EXERCISE DESCRIPTION.
Please count the lines in these records that contain "Given" and give only that count.

DATA SUPPLIED.

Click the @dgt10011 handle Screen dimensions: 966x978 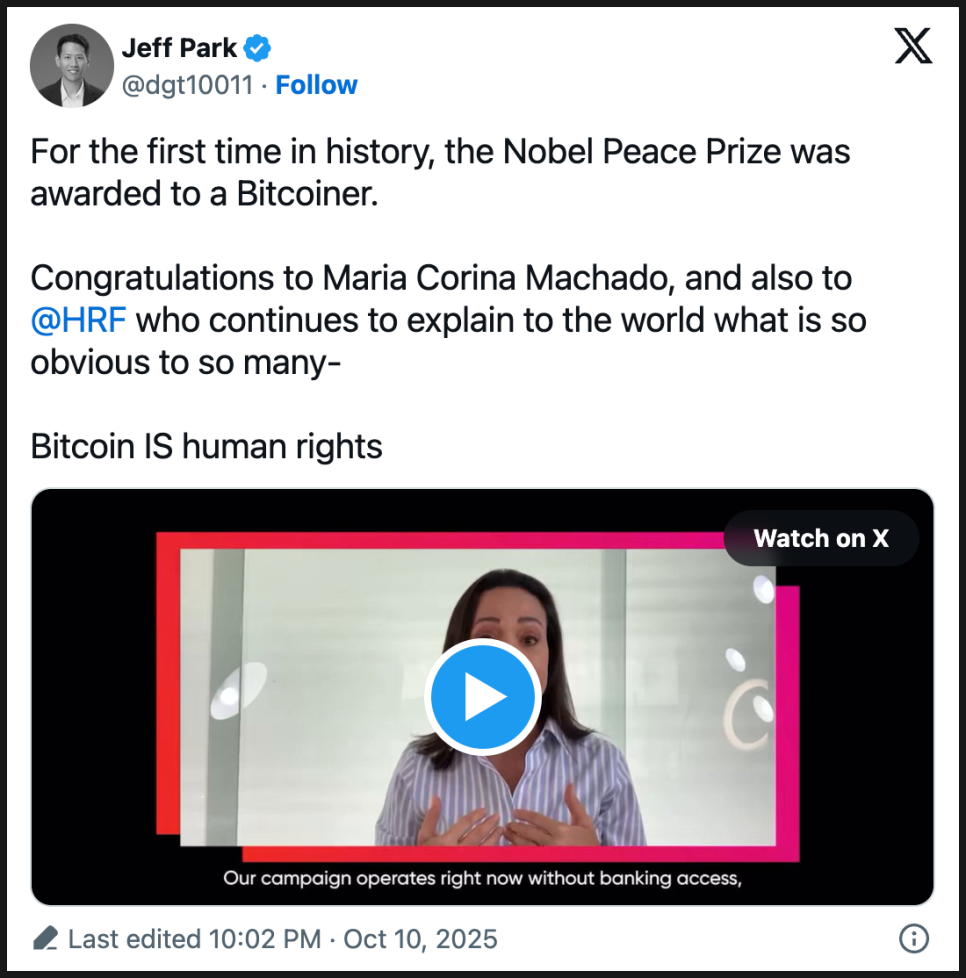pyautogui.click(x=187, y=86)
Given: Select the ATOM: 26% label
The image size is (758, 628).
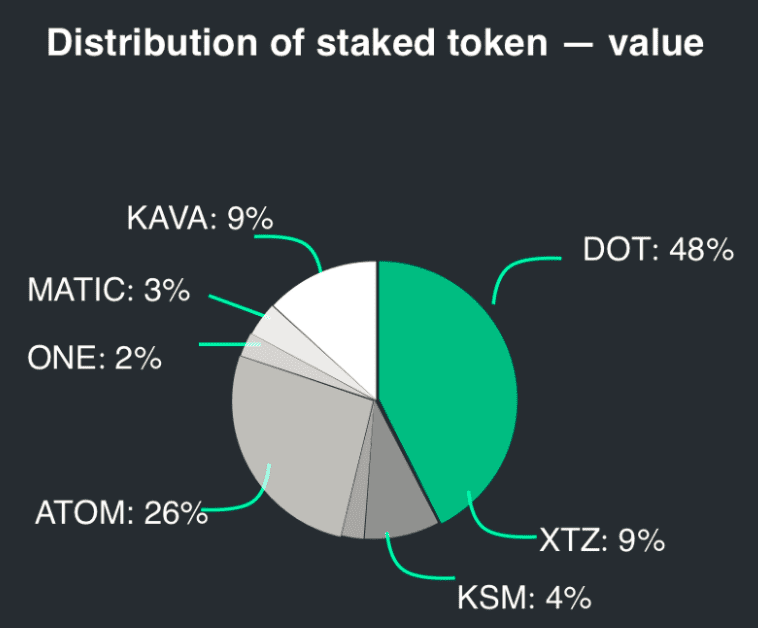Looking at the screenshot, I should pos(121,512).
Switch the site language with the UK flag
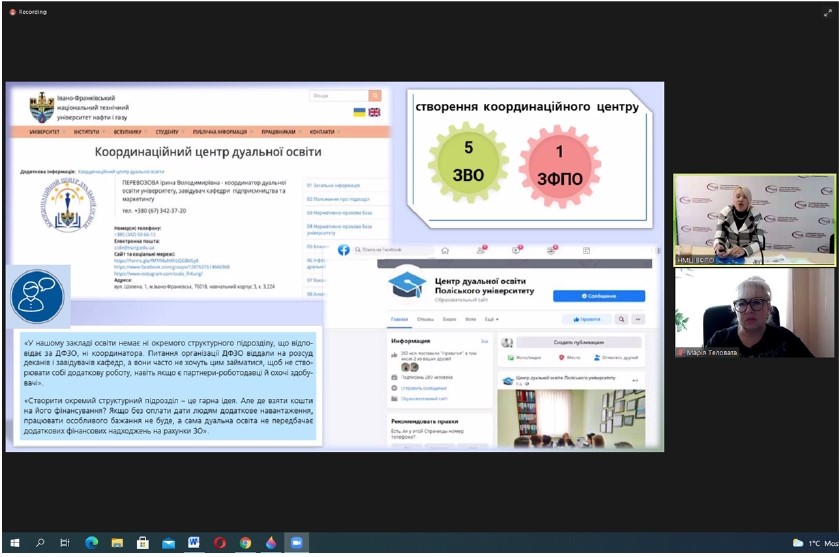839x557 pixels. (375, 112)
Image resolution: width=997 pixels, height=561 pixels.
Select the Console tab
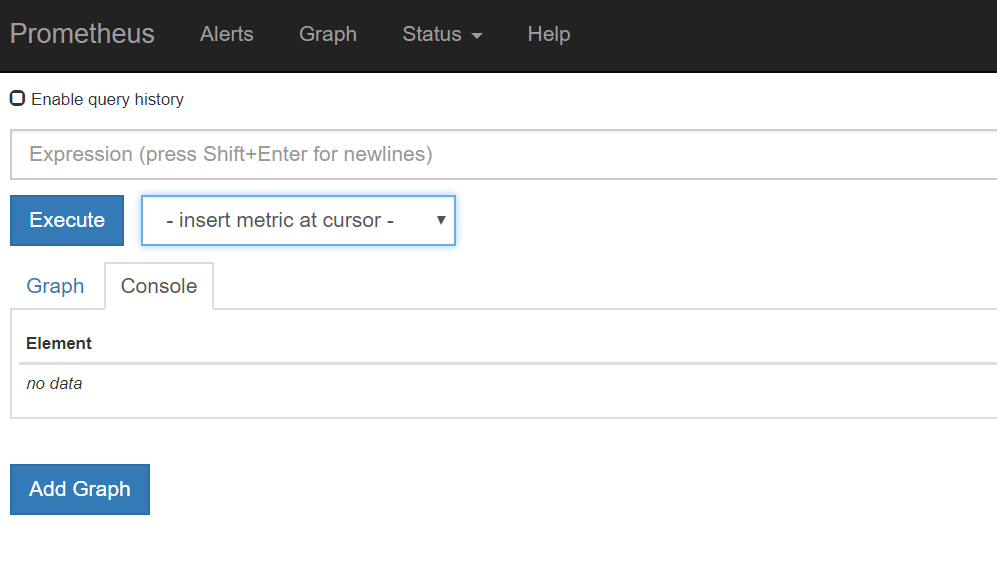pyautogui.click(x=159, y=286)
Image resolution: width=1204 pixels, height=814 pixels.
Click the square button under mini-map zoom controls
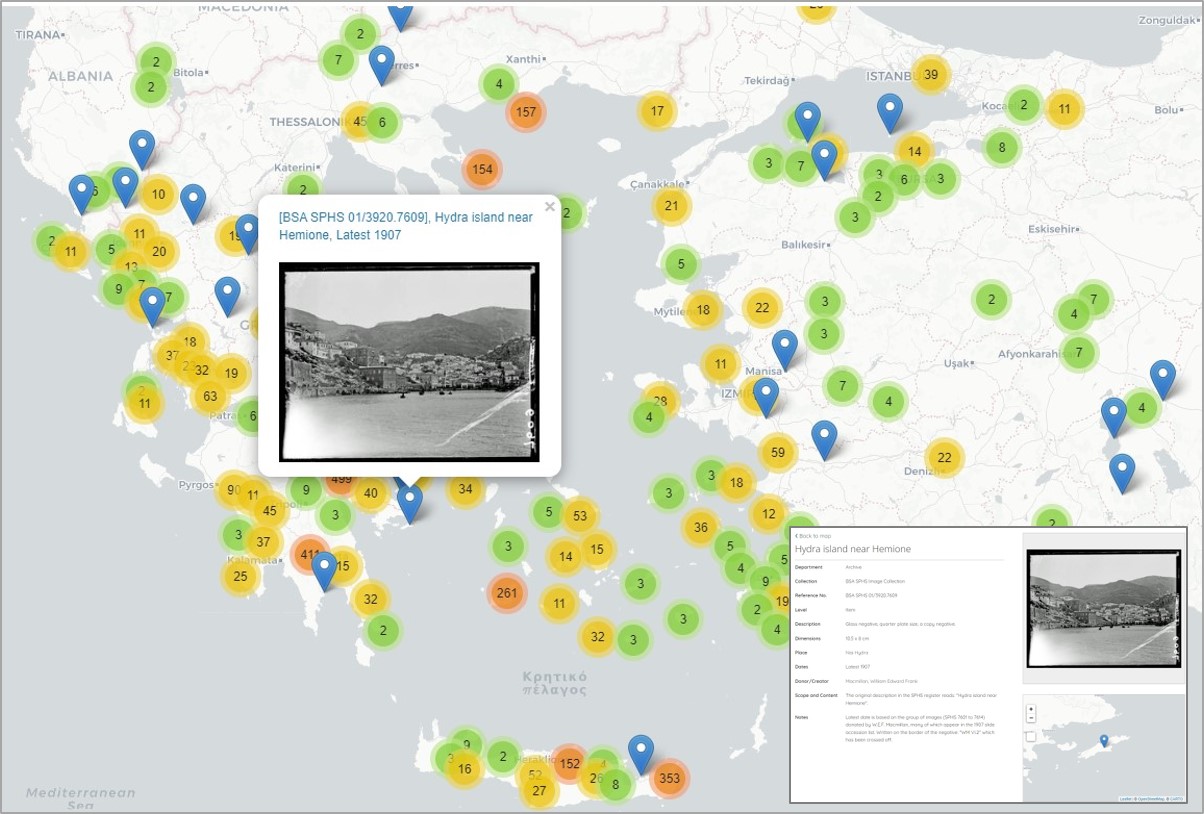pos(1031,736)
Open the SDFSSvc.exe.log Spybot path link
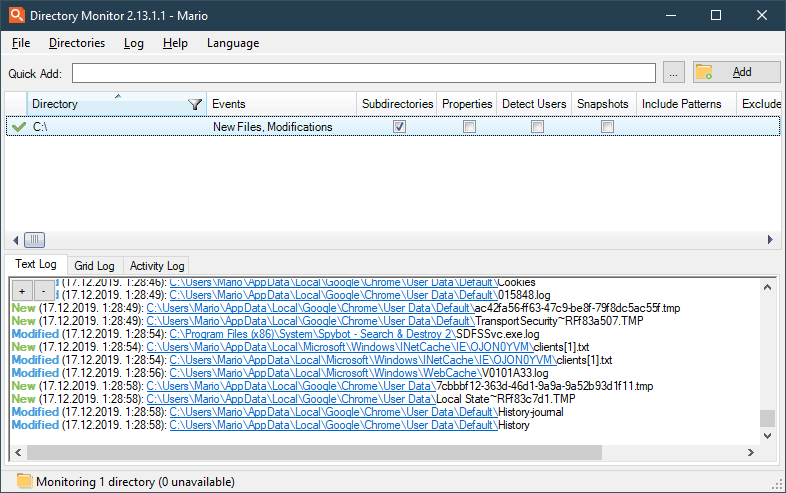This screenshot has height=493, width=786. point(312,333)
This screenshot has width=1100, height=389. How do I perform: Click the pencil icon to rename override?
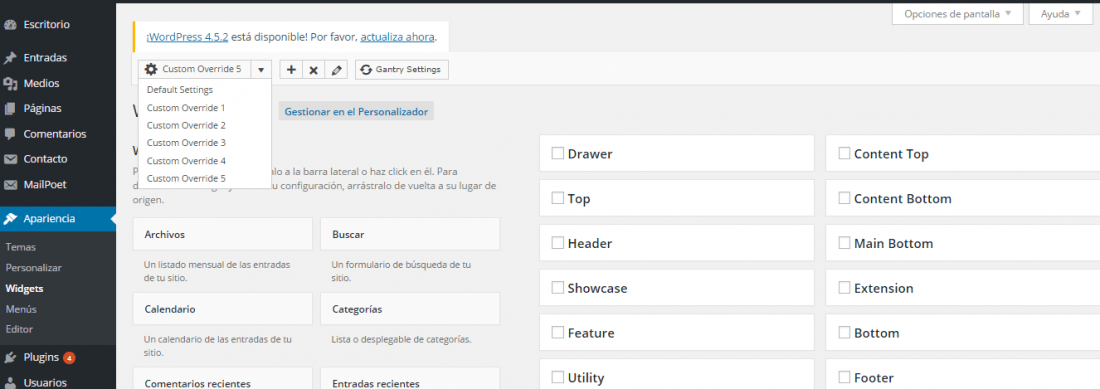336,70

---

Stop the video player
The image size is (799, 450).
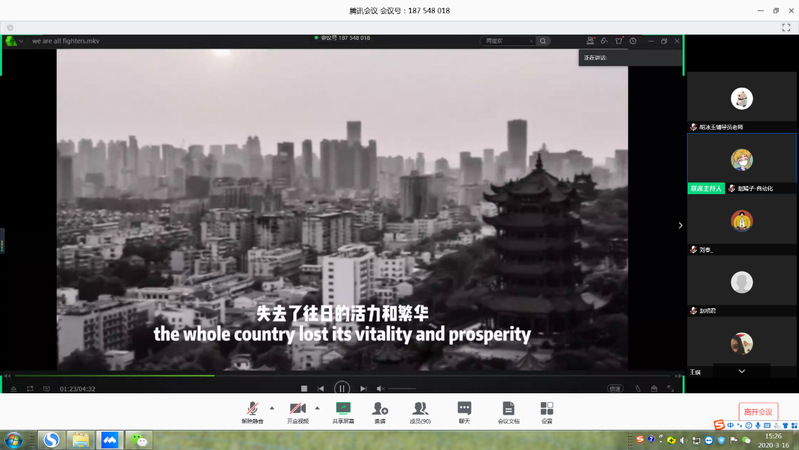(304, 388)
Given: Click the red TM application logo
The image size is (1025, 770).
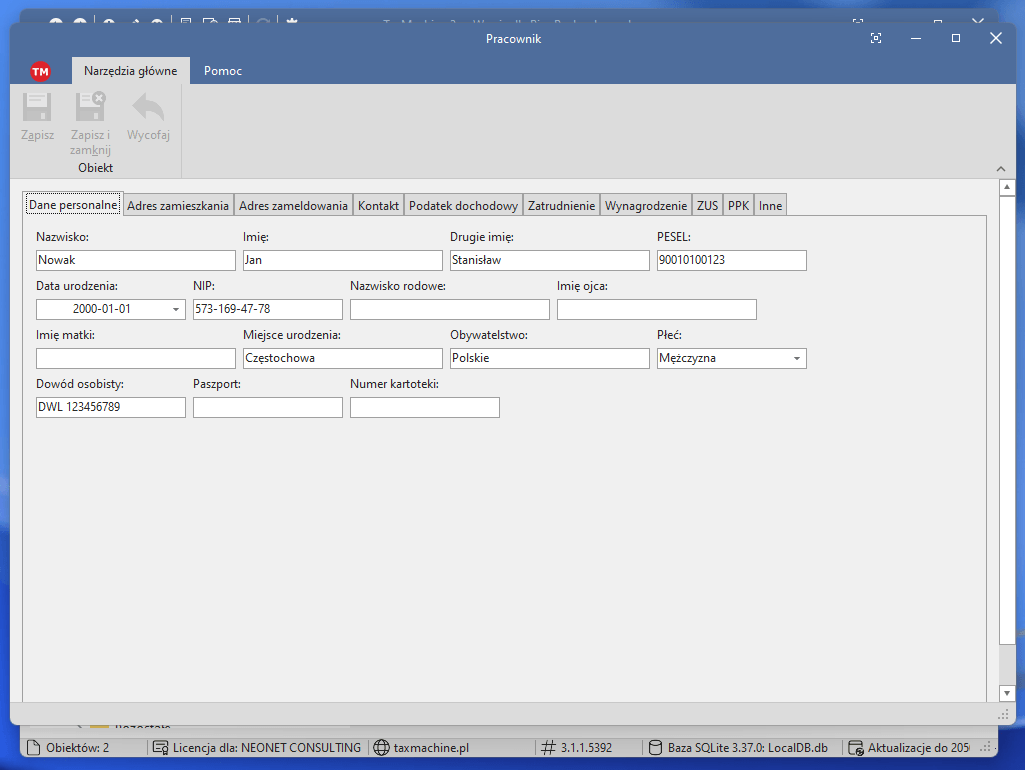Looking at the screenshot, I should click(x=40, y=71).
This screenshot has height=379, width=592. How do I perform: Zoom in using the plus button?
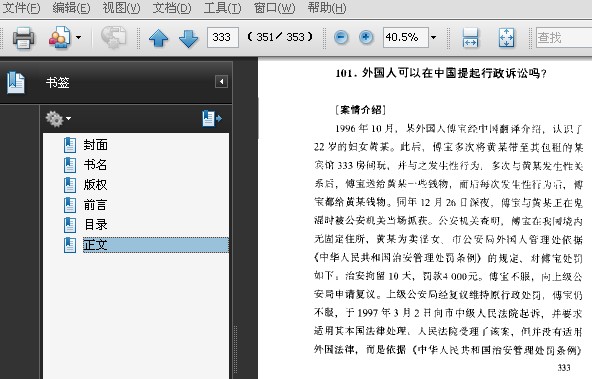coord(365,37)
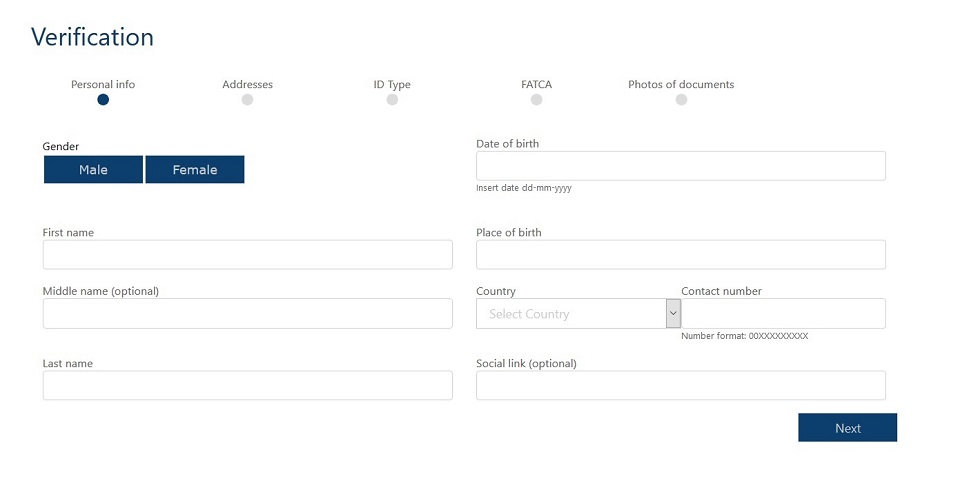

ANSWER AREA.
2